REGEXP_COUNT: Counting the Number of Matches to a Pattern in a String
REGEXP_COUNT returns the integer count of matches to a specified regular expression pattern within a source string.
Count the Number of Matches to a Pattern in a String
REGEXP_COUNT(string, pattern)
where:
Alphanumeric
Is the input string to be searched.
Alphanumeric
Is a regular expression, enclosed in single quotation marks, constructed using literals and meta-characters. The following meta-characters are supported
- . represents any single character
- * represents zero or more occurrences
- + represents one or more occurrences
- ? represents zero or one occurrence
- ^ represents beginning of line
- $ represents the end of the line
- [] represents any one character in the set listed within the brackets
- [^] represents any one character not in the set listed within the brackets
- | represents the Or operator
- \ is the Escape Special Character
- () contains a character sequence
Counting the Number of Matches to a Pattern in a String
The following examples useexample uses the following Regular Expression symbols.
- $, which searches for a specified expression that occurs at the end of a string.
- ^, which searches for a specified expression that occurs at the beginning of a string.
- \s*, which matches any number of whitespace characters, such as blank characters.
- [T,t], which matches the characters 'T' and 't'.
REGEXP_COUNT counts the number of occurrences of the characters 'umpty' that occur at the end of the string 'Humpty Dumpty'.
REGEXP_COUNT('Humpty Dumpty', 'umpty$')
The result is 1.
REGEXP_COUNT counts the number of occurrences of the characters 'umpty' that occur at the beginning of the string 'Humpty Dumpty'.

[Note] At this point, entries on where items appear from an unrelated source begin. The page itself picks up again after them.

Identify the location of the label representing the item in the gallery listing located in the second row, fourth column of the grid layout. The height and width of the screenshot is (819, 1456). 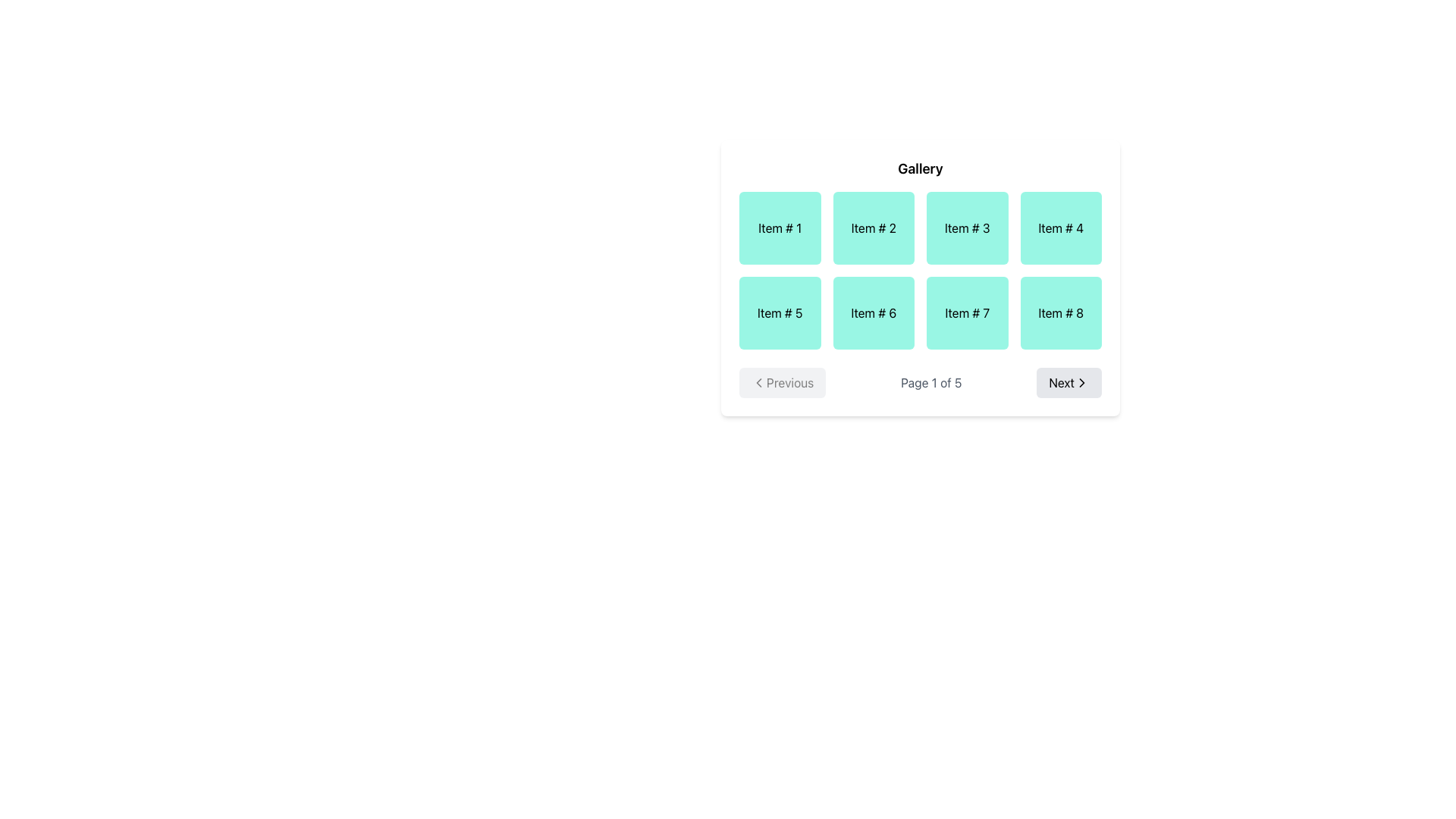
(1060, 312).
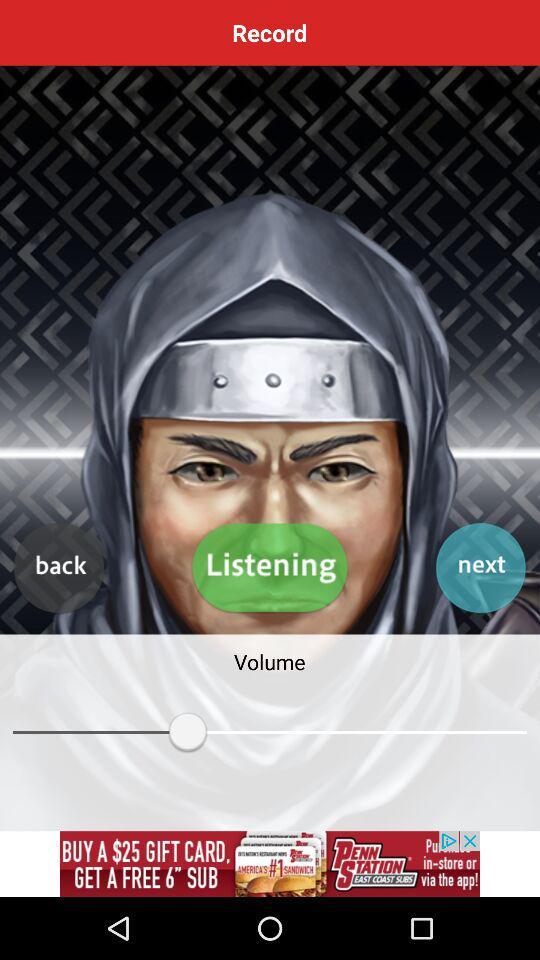 Image resolution: width=540 pixels, height=960 pixels. Describe the element at coordinates (479, 568) in the screenshot. I see `next` at that location.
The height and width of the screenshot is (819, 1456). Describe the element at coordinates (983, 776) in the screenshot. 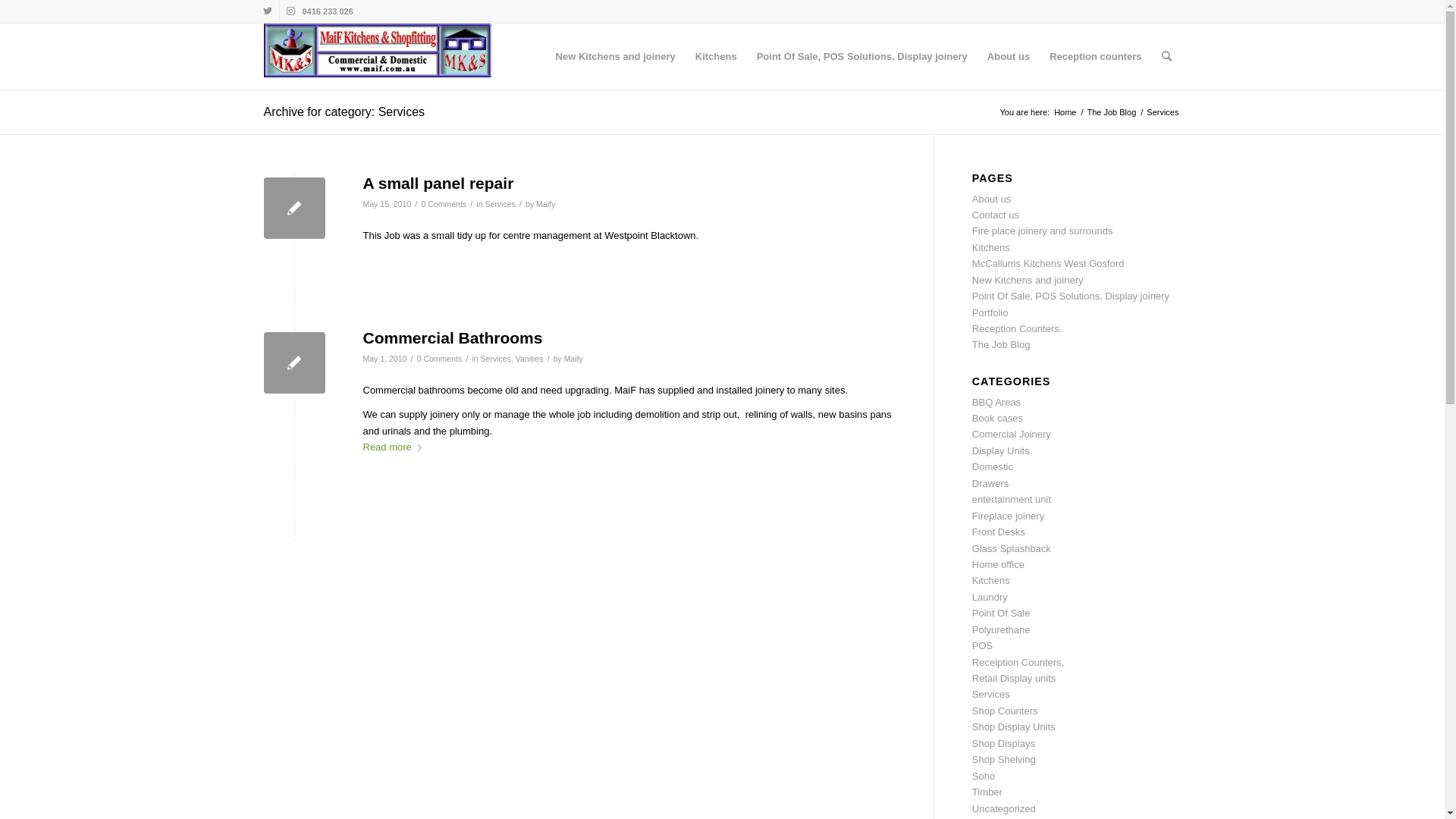

I see `'Soho'` at that location.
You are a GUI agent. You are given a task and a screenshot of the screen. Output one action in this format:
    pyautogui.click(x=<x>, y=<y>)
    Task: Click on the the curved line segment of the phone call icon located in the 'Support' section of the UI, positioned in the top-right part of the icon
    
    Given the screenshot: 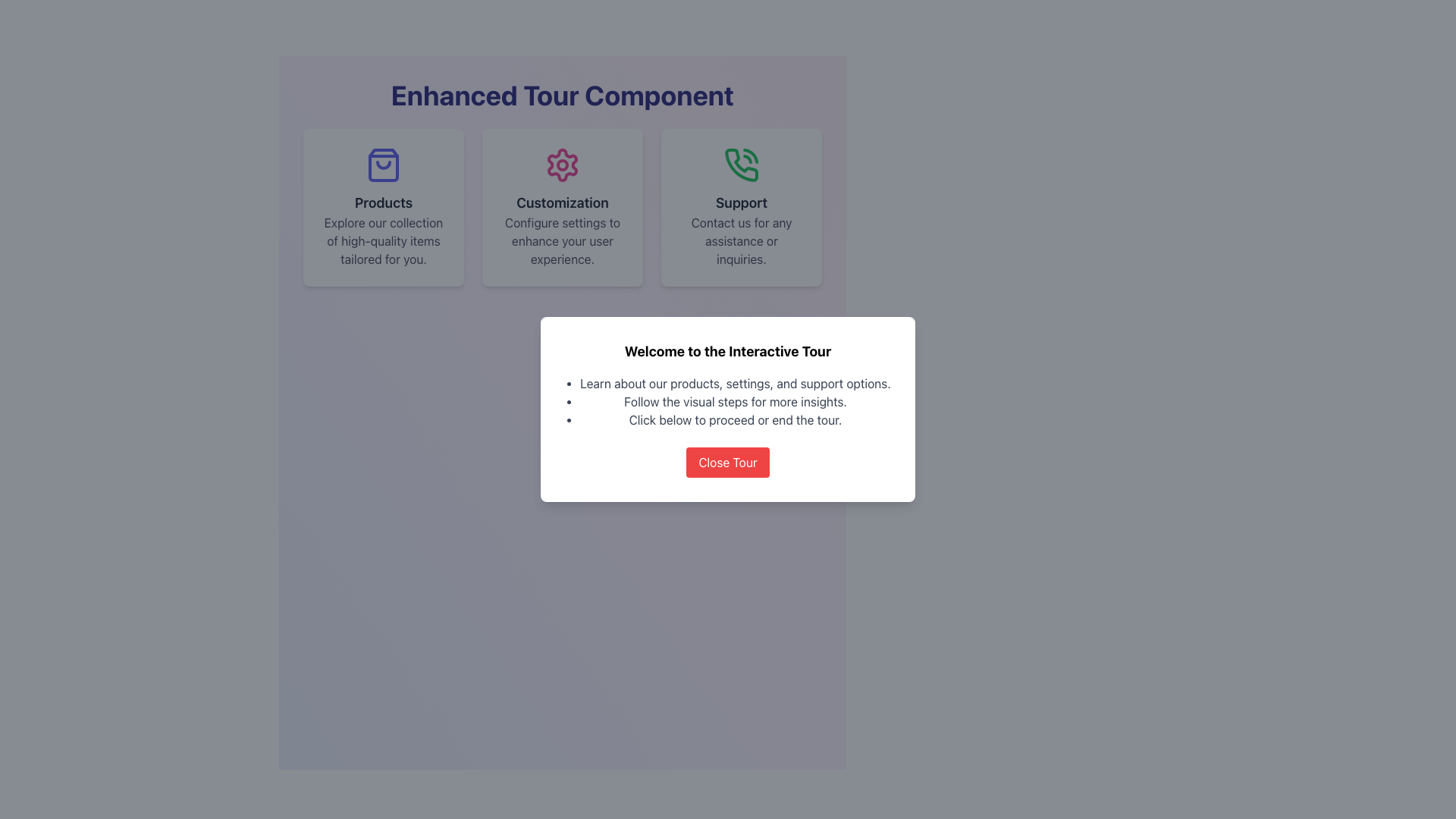 What is the action you would take?
    pyautogui.click(x=751, y=155)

REGEXP_COUNT('Humpty Dumpty', '^umpty')
The result is 0.
In the following request, REG1 is the number of occurrences of the expression 'iscotti', with any number of following whitespace characters, that occur the end of the PRODUCT field. REG2 is the number of occurrences of the characters 'T' and 't' in the PRODUCT field.
TABLE FILE GGSALES SUM DOLLARS AND COMPUTE REG1/I5 = REGEXP_COUNT(PRODUCT, 'iscotti\s*$'); REG2/I5 = REGEXP_COUNT(PRODUCT, '[T,t]'); BY PRODUCT ON TABLE SET PAGE NOLEAD ON TABLE SET STYLE * GRID=OFF,$ ENDSTYLE END
The output is shown in the following image.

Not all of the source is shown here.